**Extracted text**

○ ○ ○ ○ ○ ○ ○

Then German Amazon got it mixed up. There are two different release dates mentioned there, October 2nd and 29th as well, so I guessed it will be released someday in October^^


----------



## SunRisesInTheEas (Sep 23, 2009)

Wow this game is awesome! It's more like an interactive movie à la Laserdisc back in the days but the graphics are top (wii) notch.
Sadly, excessive use of the A button makes playing it with a NYCO Perfect Shot nearly impossible. Runs fine on cIOS rev14 and USB Loader GX with #002 Error handling turned on.


----------



## Satangel (Sep 23, 2009)

Hadrian said:
			
		

> Its a little over 4 gig scrubbed.



Fuck! That way I'll probably never get it :'(.
I would love to have it though, loved (and still loving) the original Dead Space on the PC.

I'll probably get to play it in 2 months or so....


----------



## fuzzyponken (Sep 23, 2009)

Satangel said:
			
		

> Hadrian said:
> 
> 
> 
> ...


Can't you just buy it? If you're that anxious to play I mean...


----------



## EvanUnisil (Sep 23, 2009)

SunRisesInTheEast said:
			
		

> Wow this game is awesome! It's more like an interactive movie à la Laserdisc back in the days but the graphics are top (wii) notch.
> Sadly, excessive use of the A button makes playing it with a NYCO Perfect Shot nearly impossible. Runs fine on cIOS rev14 and USB Loader GX with #002 Error handling turned on.



How are they using the A button excessively? And isn't there a way to switch the button to another (if there's a head shaking slider surely there's a "switch this button to this button" controller option, right?)


----------



## Stitch (Sep 23, 2009)

You can change the button layout from wiimote + nunchuck to wii zapper. this way it will use B and Z most of  the time, never had to use A.


----------



## EvanUnisil (Sep 23, 2009)

Sweet! Can't wait to give this game a try. It sounds like it's worth buying, the effort they put into it being a good product. Thanks Stitch!


----------



## Hadrian (Sep 23, 2009)

Game is excellent, really good.  Different to other on rail games, felt more immersive.  The story is the main emphasis here, some games in the genre just seemed to have a story tacked on at the end.

I got the impression that it was originally a 3rd person game but they changed it to on rails mid way through development not fussed either way, a fun game is a fun game regardless of whether you control the player or not.

EA are really doing well with these exclusive Wii titles, unlike Activision and their slurry of shovelware that DDI would have released.


----------



## nIxx (Sep 23, 2009)

Hadrian said:
			
		

> I got the impression that it was originally a 3rd person game but they changed it to on rails mid way through development not fussed either way, a fun game is a fun game regardless of whether you control the player or not.



I had the exact same feeling especially since the engine seems to run very good and the graphics are pretty nice (for a Wii of course).
I guess we will see more with the same engine.

○ ○ ○ ○ ○ ○ ○

**Material**
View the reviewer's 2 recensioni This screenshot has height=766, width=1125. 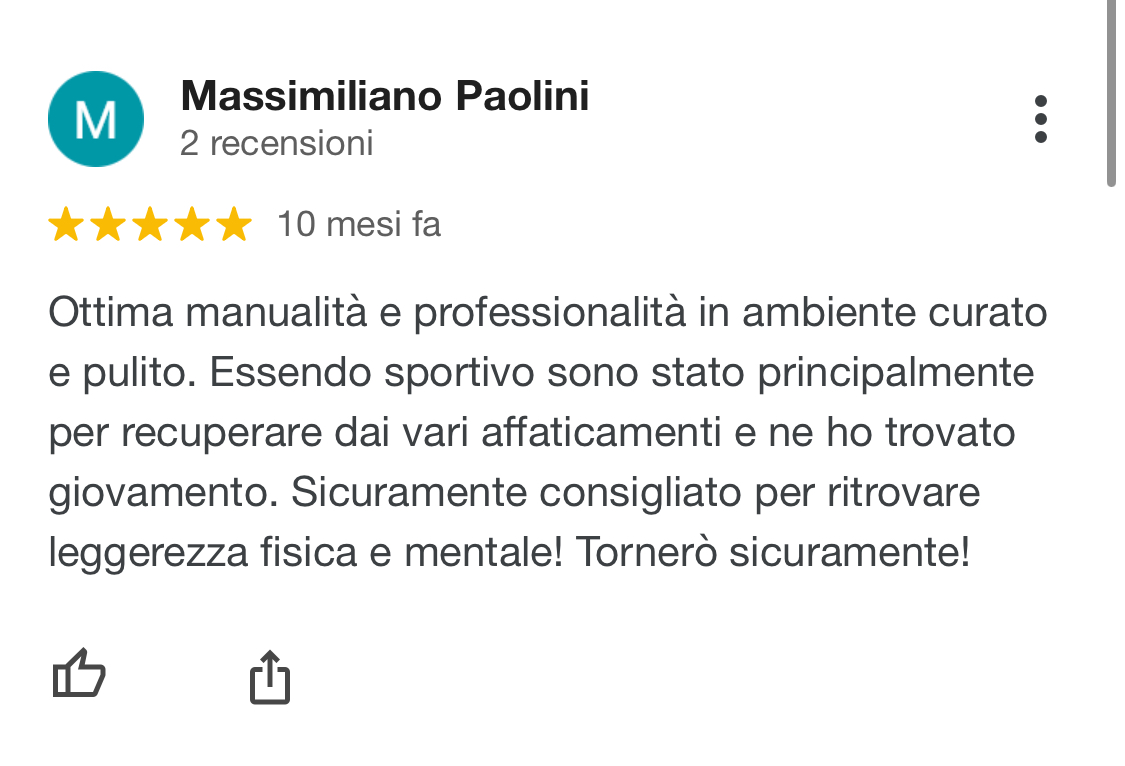(x=276, y=143)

○ ○ ○ ○ ○ ○ ○

Reproduce the forum thread word for word from "Sweet! Can't wait" to "would have released.". The listing has no role here.

**Output for this exercise**
Sweet! Can't wait to give this game a try. It sounds like it's worth buying, the effort they put into it being a good product. Thanks Stitch!


----------



## Hadrian (Sep 23, 2009)

Game is excellent, really good.  Different to other on rail games, felt more immersive.  The story is the main emphasis here, some games in the genre just seemed to have a story tacked on at the end.

I got the impression that it was originally a 3rd person game but they changed it to on rails mid way through development not fussed either way, a fun game is a fun game regardless of whether you control the player or not.

EA are really doing well with these exclusive Wii titles, unlike Activision and their slurry of shovelware that DDI would have released.